Ventimiglia si prepara a una giornata che si preannuncia carica di tensione politica e simbolica. Nel tardo pomeriggio di giovedì 22 gennaio è infatti atteso al teatro cittadino l’eurodeputato Roberto Vannacci, figura centrale del dibattito politico nazionale degli ultimi mesi. In concomitanza con il suo arrivo, associazioni ed esponenti politici del territorio hanno annunciato un presidio antifascista, che si svolgerà a partire dalle 17.30 nei pressi del mercato coperto cittadino.
A raccogliere l’appello lanciato dalle realtà antifasciste locali è stata Alleanza Verdi e Sinistra della provincia di Imperia, che ha ufficializzato la propria adesione alla manifestazione e invitato cittadini e cittadine a partecipare. Il presidio nasce come forma di protesta e di presa di posizione contro quella che viene definita una progressiva normalizzazione, se non una vera e propria riabilitazione, di ideologie e riferimenti riconducibili al fascismo, fenomeno che secondo i promotori troverebbe in Vannacci uno dei principali interpreti nel panorama politico italiano.

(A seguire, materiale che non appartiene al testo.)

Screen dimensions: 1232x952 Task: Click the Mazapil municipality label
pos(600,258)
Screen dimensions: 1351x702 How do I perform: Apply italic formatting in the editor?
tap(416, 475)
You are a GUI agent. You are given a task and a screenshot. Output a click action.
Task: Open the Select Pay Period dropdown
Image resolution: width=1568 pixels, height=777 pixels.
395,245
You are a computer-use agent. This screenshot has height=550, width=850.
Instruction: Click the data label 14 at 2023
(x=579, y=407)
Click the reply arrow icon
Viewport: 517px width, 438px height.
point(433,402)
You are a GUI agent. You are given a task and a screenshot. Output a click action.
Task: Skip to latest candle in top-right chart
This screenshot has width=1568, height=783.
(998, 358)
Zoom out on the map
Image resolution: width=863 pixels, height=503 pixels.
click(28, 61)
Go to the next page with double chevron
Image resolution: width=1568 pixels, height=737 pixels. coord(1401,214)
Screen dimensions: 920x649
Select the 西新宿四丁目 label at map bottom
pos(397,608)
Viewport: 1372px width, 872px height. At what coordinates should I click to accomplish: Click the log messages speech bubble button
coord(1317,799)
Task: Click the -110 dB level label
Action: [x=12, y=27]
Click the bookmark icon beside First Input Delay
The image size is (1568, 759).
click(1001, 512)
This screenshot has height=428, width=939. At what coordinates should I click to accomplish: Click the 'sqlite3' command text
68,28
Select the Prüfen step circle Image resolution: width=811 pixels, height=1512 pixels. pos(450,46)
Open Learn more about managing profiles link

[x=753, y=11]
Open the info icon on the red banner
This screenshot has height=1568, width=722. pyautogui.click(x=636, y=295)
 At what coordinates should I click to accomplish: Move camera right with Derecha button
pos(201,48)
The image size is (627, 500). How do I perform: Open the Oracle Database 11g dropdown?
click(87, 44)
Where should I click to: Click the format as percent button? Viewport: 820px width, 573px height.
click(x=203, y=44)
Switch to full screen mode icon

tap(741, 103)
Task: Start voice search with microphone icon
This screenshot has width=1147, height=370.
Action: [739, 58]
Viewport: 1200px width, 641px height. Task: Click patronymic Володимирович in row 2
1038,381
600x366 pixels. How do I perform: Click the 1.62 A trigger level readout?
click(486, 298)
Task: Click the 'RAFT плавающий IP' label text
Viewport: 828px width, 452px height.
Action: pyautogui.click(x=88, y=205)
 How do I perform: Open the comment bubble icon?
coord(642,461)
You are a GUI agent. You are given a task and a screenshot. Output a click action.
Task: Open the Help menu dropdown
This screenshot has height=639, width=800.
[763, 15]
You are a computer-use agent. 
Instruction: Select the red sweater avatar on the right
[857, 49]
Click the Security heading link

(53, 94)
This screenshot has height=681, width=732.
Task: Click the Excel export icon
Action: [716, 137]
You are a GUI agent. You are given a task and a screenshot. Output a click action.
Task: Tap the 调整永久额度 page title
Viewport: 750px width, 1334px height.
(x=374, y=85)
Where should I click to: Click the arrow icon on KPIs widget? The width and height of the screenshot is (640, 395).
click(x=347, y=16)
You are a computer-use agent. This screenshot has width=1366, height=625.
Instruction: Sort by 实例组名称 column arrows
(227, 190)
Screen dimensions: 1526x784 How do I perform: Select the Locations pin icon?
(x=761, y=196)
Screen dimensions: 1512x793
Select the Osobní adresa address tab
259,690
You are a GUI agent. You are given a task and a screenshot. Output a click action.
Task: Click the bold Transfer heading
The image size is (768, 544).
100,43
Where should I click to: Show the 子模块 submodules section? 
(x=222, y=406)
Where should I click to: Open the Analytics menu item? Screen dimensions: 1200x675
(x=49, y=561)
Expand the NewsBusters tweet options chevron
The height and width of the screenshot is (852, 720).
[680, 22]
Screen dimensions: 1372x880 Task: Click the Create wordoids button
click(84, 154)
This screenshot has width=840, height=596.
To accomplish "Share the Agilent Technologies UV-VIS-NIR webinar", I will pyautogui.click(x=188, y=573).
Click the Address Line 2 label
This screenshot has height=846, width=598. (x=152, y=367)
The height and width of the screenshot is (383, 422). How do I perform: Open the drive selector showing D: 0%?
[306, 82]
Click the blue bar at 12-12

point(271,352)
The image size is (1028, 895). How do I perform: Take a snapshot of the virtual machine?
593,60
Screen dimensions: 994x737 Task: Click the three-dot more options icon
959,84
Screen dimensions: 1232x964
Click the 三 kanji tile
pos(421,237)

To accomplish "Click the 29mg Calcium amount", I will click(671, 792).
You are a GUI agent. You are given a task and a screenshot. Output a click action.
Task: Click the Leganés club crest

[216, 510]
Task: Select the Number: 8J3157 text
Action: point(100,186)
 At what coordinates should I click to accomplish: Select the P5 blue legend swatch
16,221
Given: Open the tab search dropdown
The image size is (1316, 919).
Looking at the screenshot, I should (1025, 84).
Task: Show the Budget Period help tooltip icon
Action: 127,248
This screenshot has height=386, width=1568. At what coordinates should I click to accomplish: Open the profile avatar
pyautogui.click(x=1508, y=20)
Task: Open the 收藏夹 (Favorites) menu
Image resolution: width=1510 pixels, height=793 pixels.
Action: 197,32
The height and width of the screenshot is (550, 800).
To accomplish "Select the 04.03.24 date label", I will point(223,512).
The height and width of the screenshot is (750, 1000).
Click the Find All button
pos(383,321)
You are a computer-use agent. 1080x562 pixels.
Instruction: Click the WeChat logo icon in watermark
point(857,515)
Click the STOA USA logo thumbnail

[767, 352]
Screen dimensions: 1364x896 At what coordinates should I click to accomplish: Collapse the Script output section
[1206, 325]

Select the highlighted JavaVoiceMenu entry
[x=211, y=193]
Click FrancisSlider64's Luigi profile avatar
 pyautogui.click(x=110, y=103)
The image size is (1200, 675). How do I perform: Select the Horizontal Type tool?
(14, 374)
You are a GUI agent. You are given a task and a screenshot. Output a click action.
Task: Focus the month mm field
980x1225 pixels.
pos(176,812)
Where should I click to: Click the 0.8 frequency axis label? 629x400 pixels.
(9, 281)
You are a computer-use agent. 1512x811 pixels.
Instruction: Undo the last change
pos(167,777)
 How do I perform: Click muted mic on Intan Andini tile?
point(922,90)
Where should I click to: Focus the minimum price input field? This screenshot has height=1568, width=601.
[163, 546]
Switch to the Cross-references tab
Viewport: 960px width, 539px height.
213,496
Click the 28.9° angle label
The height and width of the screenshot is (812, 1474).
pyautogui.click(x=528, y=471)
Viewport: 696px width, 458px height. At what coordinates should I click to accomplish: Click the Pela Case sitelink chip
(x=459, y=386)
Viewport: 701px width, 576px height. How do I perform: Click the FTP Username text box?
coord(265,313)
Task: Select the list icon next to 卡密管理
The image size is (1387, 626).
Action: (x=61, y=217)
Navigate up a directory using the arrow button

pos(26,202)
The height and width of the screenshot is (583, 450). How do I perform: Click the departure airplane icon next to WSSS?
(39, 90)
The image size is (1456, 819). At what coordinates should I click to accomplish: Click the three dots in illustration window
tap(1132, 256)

«Un presidio per dare evidenza della nostra contrarietà al tentativo di sdoganare l’esperienza e le idee del fascismo, di cui è protagonista nel nostro Paese l’eurodeputato Vannacci», dichiarano gli organizzatori, facendo riferimento anche al raduno di organizzazioni di estrema destra italiane e francesi previsto nello stesso giorno al teatro comunale di Ventimiglia. Un appuntamento che, secondo le associazioni antifasciste, rischia di trasformare la città in un palcoscenico per messaggi e simboli che contrastano apertamente con i valori fondanti della Repubblica. Nel comunicato diffuso da Alleanza Verdi e Sinistra Imperia, il giudizio politico è netto. Viene denunciata una cultura definita «razzista, maschilista e omofoba», che sarebbe presente negli scritti e nelle posizioni pubbliche dell’eurodeputato, oggi anche vicesegretario della Lega, e delle organizzazioni dell’estrema destra. Una cultura che, secondo i promotori del presidio, rappresenta una negazione dei principi di libertà e uguaglianza sanciti dalla Costituzione italiana, nata dalla Resistenza e dall’antifascismo. La manifestazione, spiegano, non intende essere solo una protesta contingente, ma un segnale politico più ampio. «Dare un segnale di resistenza e denuncia contro il riemergere di fenomeni e ideologie che le tragiche vicende europee del secolo scorso avevano relegato fuori dal campo democratico costituzionale significa difendere le libertà di tutti», sottolineano. Un messaggio che si inserisce in un contesto internazionale percepito come sempre più instabile, in cui – secondo Alleanza Verdi e Sinistra – il diritto e i principi democratici rischiano di essere sostituiti dalla logica della forza e dell’autoritarismo.
Il presidio di giovedì si configura dunque come un momento di mobilitazione civile e politica, volto a riaffermare valori che i promotori definiscono non negoziabili. «Saremo in piazza a difendere i valori dell’antifascismo e della libertà conquistati con il sacrificio della Resistenza», conclude Alleanza Verdi e Sinistra Imperia, richiamando la memoria storica del Paese e il riscatto dall’“orribile ventennio fascista”. Un passato che, avvertono, qualcuno oggi tenta di riabilitare con crescente disinvoltura, trovando però a Ventimiglia una risposta fatta di presenza, parola e dissenso pubblico.